__Given records__
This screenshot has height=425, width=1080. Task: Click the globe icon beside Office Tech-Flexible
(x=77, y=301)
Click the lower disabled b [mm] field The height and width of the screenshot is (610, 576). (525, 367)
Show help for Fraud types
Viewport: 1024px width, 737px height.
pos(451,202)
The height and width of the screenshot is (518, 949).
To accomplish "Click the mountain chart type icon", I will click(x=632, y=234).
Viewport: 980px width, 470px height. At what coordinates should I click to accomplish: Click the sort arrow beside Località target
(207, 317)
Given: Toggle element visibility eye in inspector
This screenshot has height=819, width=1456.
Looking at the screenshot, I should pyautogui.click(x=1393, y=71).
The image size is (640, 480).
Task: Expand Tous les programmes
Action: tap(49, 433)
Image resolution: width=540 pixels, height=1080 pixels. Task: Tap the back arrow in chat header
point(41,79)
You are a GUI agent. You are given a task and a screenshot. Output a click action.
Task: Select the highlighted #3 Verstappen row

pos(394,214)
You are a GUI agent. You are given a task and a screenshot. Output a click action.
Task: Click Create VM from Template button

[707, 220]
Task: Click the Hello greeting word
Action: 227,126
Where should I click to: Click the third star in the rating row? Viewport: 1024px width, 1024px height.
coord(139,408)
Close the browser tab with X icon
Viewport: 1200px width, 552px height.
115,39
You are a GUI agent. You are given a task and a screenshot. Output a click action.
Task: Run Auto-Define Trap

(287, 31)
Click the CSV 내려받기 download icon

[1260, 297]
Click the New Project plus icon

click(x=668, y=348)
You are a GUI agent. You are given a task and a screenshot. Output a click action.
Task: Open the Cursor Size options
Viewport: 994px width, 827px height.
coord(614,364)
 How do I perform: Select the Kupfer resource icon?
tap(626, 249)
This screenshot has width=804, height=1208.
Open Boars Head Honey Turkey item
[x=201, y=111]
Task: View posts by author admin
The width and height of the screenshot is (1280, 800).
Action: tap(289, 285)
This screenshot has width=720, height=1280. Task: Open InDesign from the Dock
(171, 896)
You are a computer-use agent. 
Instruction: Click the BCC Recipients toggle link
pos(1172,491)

__Your goal__
Beginning with the line that holds "The width and" and ending with the last line of the material, output each line exactly and nothing beyond them.

__Solution below__
The width and height of the screenshot is (1280, 800).
Action: tap(289, 285)
This screenshot has width=720, height=1280. Task: Open InDesign from the Dock
(171, 896)
You are a computer-use agent. 
Instruction: Click the BCC Recipients toggle link
pos(1172,491)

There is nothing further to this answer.